Due to wastewater discharged into rivers, a large proportion of fish populations have both male and female sexual characteristics, Elena Dusi reports in an article published in the newspaper La Repubblica.

"Hormones, cocaine, antibiotics: after they are released from the human body and enter river waters, they resume their action in the bodies of fish. For example, crucian carp in the French section of the Dora Riparia River, having been soaked in contraceptives, lost their sexual identity," the publication writes.

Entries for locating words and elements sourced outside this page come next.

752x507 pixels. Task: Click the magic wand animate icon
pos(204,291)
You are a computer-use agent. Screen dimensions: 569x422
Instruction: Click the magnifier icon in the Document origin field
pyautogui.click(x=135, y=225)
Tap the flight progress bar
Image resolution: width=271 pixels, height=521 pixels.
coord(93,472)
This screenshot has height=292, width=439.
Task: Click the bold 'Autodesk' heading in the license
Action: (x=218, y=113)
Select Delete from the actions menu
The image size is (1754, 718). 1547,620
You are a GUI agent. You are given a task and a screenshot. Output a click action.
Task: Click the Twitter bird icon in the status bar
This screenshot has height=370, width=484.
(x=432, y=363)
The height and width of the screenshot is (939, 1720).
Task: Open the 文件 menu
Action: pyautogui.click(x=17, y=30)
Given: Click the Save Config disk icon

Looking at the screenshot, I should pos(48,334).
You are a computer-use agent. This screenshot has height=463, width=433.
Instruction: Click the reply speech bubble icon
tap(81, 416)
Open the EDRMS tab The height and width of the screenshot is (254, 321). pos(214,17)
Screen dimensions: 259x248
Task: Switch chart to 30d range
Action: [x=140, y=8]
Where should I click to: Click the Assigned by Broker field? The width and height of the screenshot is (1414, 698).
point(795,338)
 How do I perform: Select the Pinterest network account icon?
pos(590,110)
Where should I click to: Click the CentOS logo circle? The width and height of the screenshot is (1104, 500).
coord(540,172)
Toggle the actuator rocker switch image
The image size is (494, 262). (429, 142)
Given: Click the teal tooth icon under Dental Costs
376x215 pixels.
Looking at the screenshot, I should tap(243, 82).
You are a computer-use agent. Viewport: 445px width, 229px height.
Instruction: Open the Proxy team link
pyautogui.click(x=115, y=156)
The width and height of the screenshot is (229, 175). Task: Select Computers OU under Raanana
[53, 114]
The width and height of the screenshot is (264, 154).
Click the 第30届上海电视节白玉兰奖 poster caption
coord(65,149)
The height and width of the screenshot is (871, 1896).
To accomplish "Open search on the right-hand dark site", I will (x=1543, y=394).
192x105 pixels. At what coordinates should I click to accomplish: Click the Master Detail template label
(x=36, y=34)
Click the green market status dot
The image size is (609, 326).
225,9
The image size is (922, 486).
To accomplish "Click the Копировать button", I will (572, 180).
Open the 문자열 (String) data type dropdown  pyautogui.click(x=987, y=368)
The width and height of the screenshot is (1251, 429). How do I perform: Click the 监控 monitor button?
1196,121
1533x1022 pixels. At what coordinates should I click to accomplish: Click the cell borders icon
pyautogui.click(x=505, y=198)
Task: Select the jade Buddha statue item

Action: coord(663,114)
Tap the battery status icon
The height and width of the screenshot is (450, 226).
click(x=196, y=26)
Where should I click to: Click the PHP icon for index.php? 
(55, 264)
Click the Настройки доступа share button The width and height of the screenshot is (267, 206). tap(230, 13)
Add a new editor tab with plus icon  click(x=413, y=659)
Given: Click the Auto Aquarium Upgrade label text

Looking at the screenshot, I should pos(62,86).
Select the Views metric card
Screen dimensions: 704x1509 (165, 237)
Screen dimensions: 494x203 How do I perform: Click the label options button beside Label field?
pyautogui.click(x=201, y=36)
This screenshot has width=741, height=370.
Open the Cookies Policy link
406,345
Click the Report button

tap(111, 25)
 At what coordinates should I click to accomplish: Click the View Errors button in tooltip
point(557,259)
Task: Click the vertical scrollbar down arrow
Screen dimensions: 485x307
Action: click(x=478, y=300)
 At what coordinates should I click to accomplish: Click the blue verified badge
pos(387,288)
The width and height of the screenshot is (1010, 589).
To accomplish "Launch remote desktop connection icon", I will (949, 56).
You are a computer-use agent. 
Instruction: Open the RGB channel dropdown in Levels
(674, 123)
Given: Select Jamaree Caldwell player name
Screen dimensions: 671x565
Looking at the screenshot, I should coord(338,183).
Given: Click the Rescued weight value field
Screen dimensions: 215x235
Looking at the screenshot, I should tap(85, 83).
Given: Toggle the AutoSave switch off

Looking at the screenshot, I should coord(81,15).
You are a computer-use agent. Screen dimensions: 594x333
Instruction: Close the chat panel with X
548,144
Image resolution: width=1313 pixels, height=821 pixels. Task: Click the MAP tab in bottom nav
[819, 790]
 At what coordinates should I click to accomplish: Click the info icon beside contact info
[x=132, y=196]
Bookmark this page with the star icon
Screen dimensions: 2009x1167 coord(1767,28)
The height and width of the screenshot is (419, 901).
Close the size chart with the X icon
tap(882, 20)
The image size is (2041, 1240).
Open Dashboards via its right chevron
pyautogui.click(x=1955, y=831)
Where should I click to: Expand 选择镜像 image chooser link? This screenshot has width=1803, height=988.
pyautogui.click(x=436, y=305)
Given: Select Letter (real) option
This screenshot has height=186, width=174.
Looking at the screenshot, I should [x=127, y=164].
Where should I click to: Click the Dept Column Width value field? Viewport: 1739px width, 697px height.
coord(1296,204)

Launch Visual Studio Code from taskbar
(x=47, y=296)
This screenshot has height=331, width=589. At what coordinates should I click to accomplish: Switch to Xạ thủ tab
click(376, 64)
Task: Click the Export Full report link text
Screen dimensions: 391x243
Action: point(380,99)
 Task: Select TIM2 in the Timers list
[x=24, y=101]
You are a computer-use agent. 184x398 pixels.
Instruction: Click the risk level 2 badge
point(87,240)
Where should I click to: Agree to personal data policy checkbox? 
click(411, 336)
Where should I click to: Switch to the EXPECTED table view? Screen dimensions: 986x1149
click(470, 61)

"In the valley of the village of Vertolee, where the Sanofi plant is located, 60% of the fish population are hermaphrodites. Above the location of the pharmaceutical plant, as French scientists have established, only 5% of the fish have both male and female sexual characteristics," the author of the article writes.

"Cocaine catabolites, which enter the river with wastewater, have been found in fish that live in the Po River. According to a study conducted in 2005, 4 kg of cocaine catabolites - in other words, molecules that are only slightly different from the real drug, but have undergone changes during their passage through the human body - enter Italy's largest river every day," the author of the article writes.

"A similar study was conducted in the Potomac River at the direction of the White House Office of National Drug Control, while the studies in the Po River were expanded to include amphetamine, ecstasy, morphine, heroin and cannabis. Both the Potomac and the Po had much higher levels of drugs than predicted based on police data or drug users," notes Elena Dusi.

"And it is not even fish accustomed to cocaine that pose a threat to humans. In India, in the area of a pharmaceutical plant, a large number of bacteria that are resistant to antibiotics were discovered. Microorganisms that do not die under the influence of such drugs multiply and form colonies that are resistant to the effects. And sooner or later, they end up in the human body," the author of the article writes.